§ **WHAT YOU ARE ASKED TO DO**
Across the material below, say how many lines contain the string "agent", and add no other words.

┌────────

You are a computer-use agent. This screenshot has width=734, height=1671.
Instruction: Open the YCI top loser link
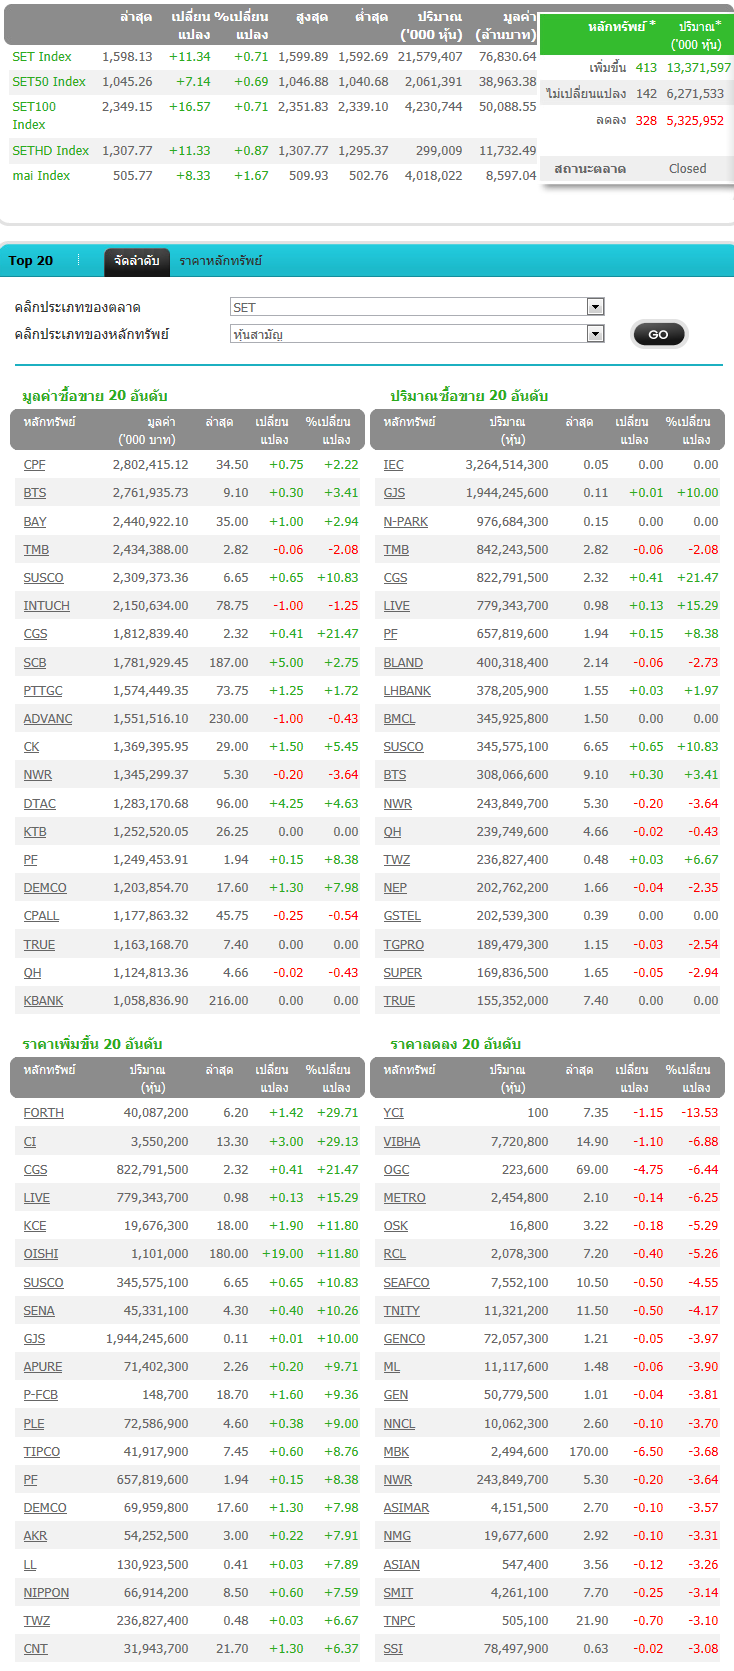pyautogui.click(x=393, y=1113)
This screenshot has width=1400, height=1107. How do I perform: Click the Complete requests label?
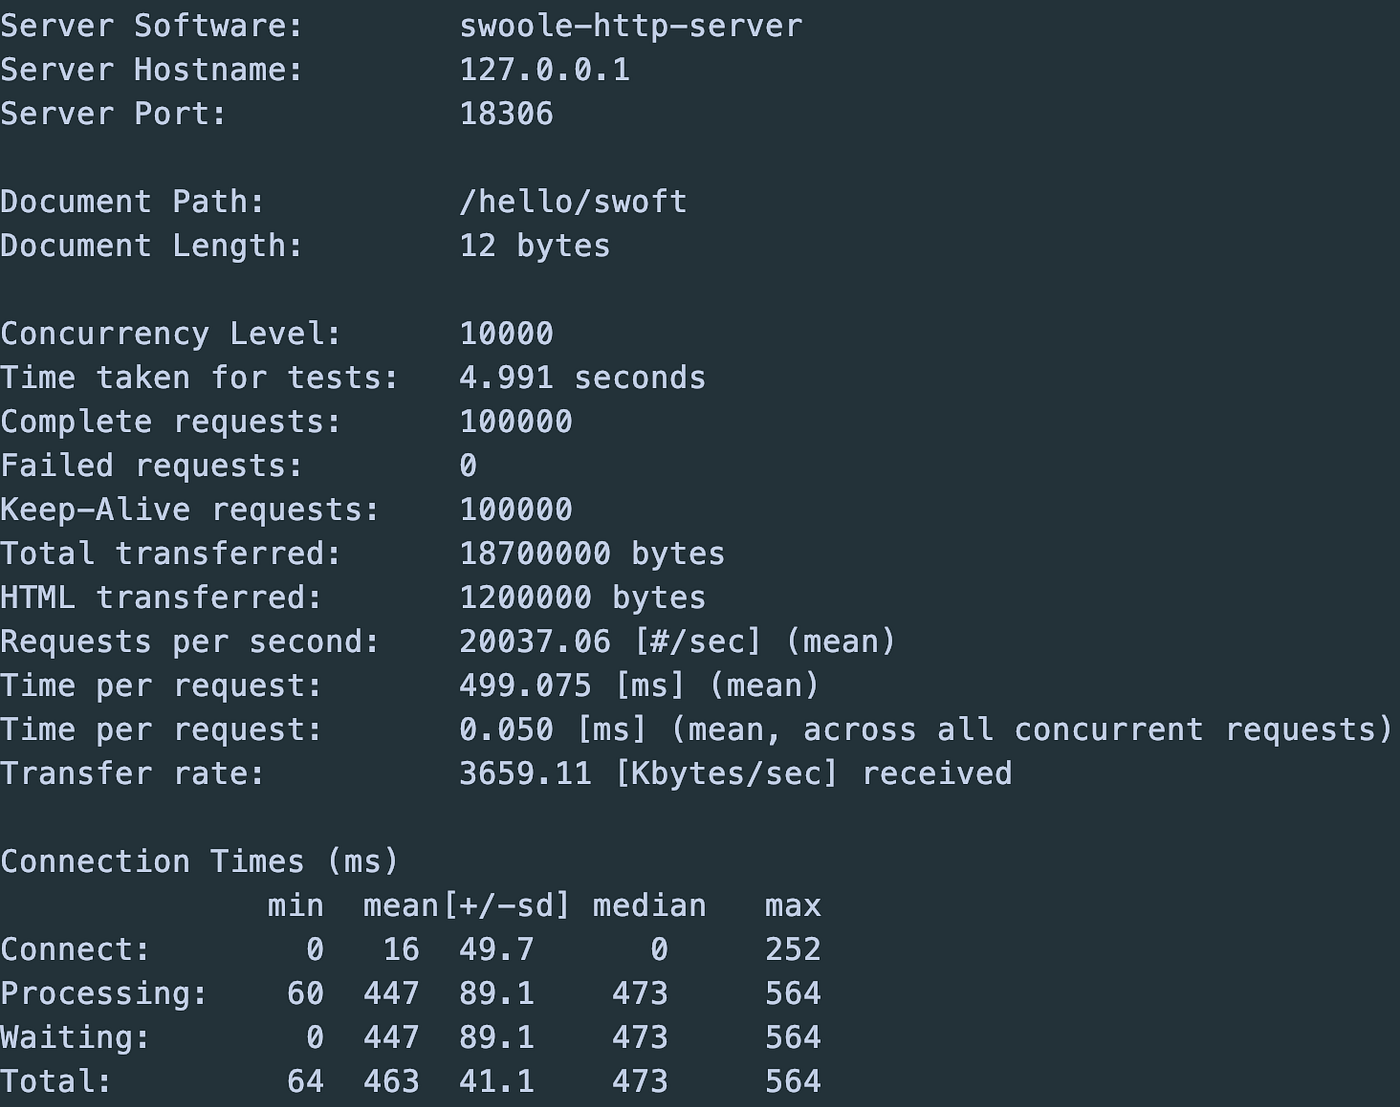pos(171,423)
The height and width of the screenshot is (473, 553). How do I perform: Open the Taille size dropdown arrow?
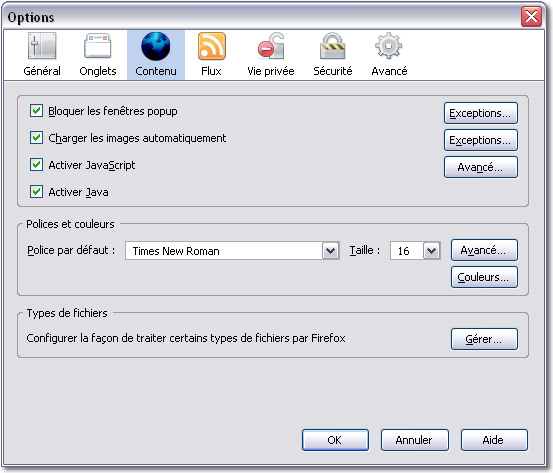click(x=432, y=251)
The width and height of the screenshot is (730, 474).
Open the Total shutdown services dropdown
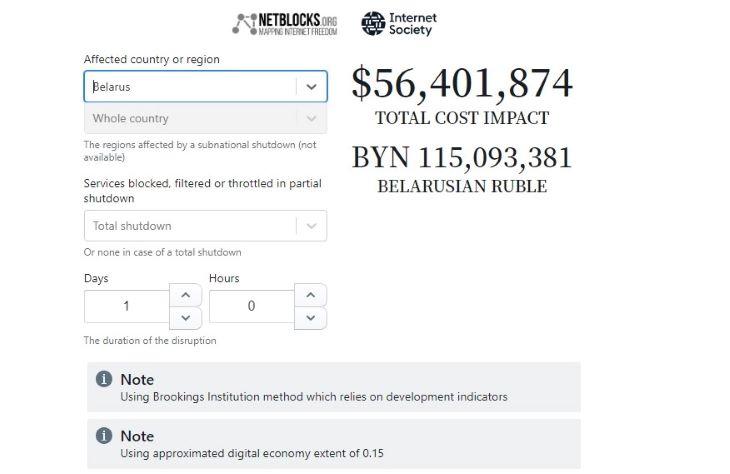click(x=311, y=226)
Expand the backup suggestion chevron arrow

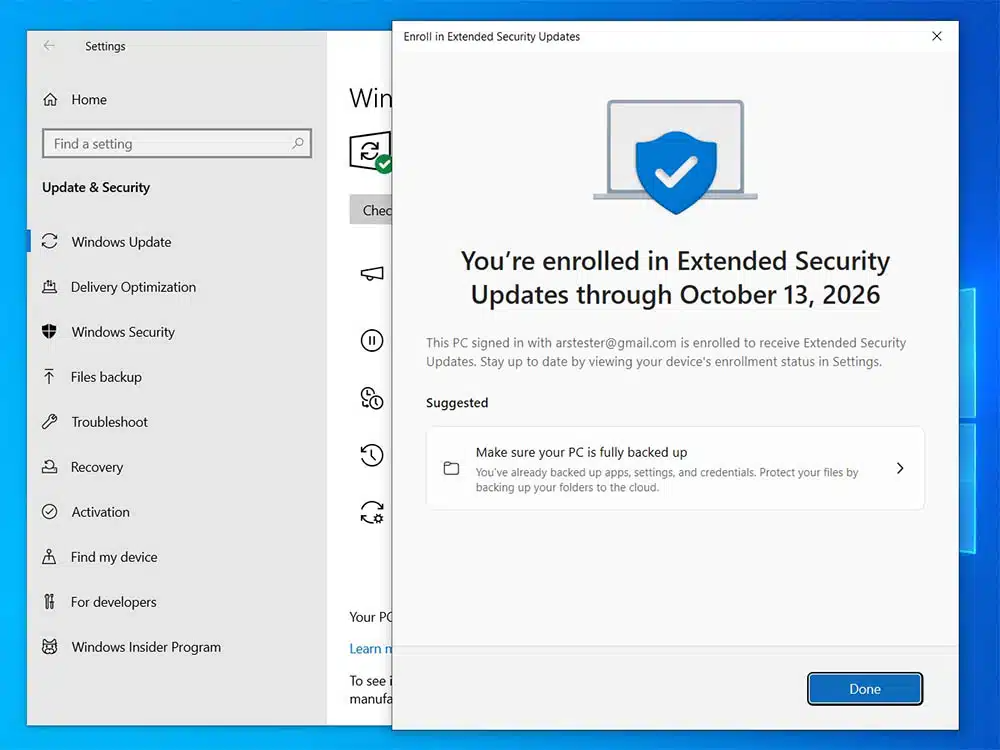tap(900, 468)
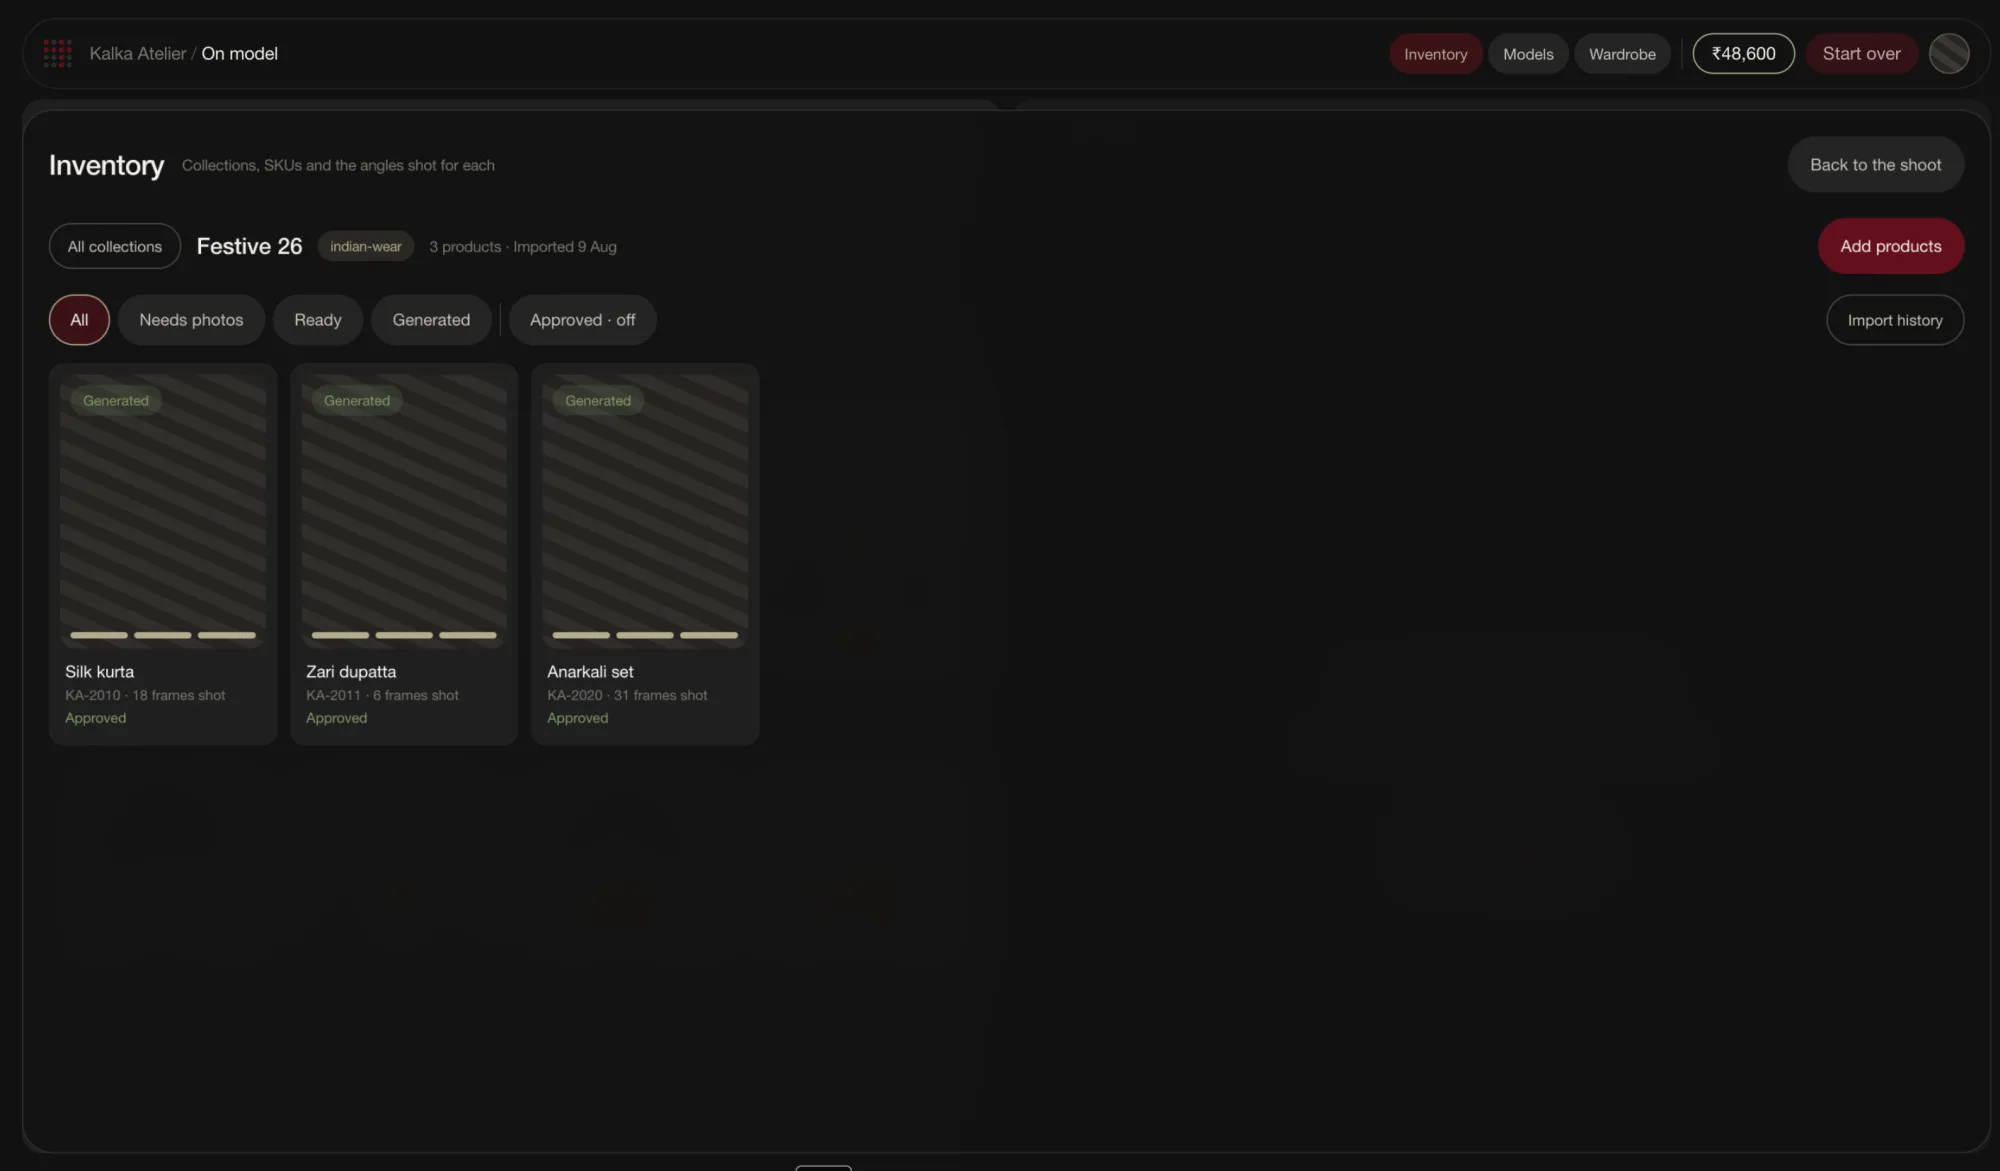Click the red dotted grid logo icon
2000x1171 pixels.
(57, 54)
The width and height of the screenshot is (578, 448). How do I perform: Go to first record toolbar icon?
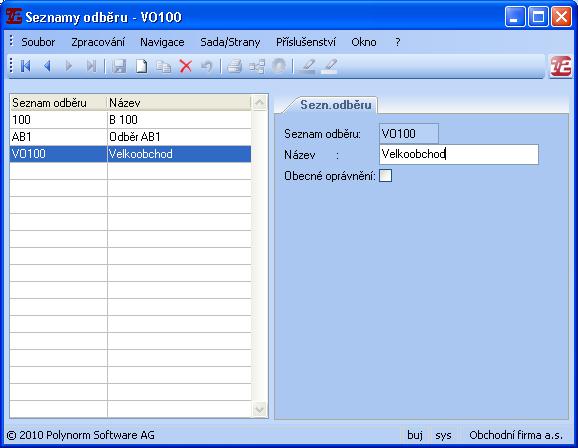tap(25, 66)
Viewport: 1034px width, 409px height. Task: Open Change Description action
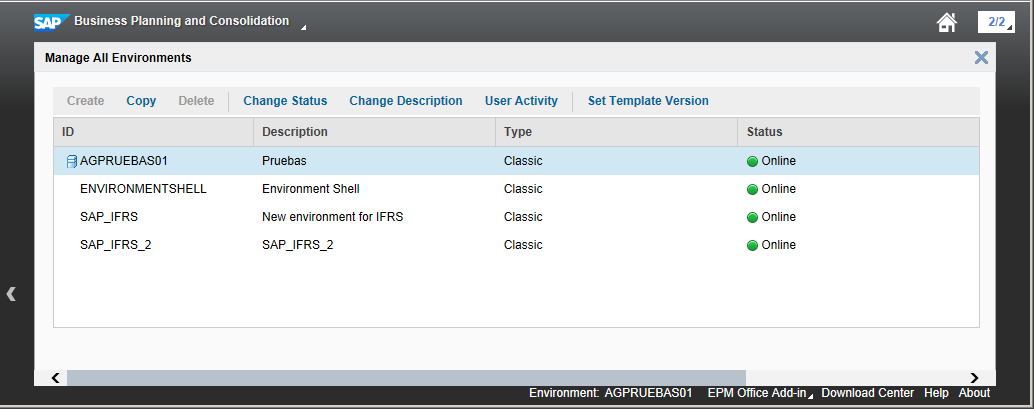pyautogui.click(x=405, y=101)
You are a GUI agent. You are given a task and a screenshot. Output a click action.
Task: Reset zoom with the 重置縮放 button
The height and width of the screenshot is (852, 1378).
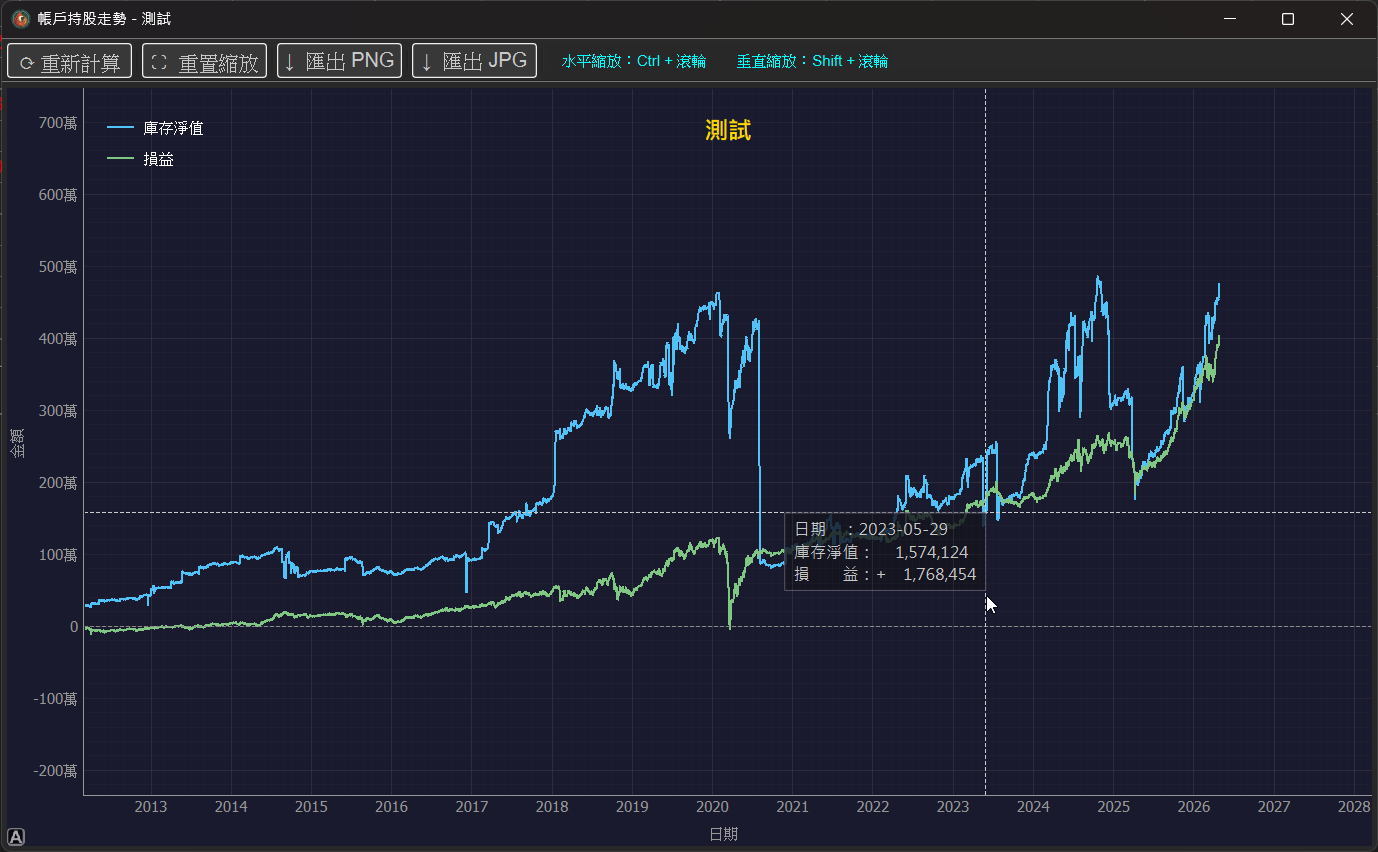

└────────

§ **RESPONSE AREA**
2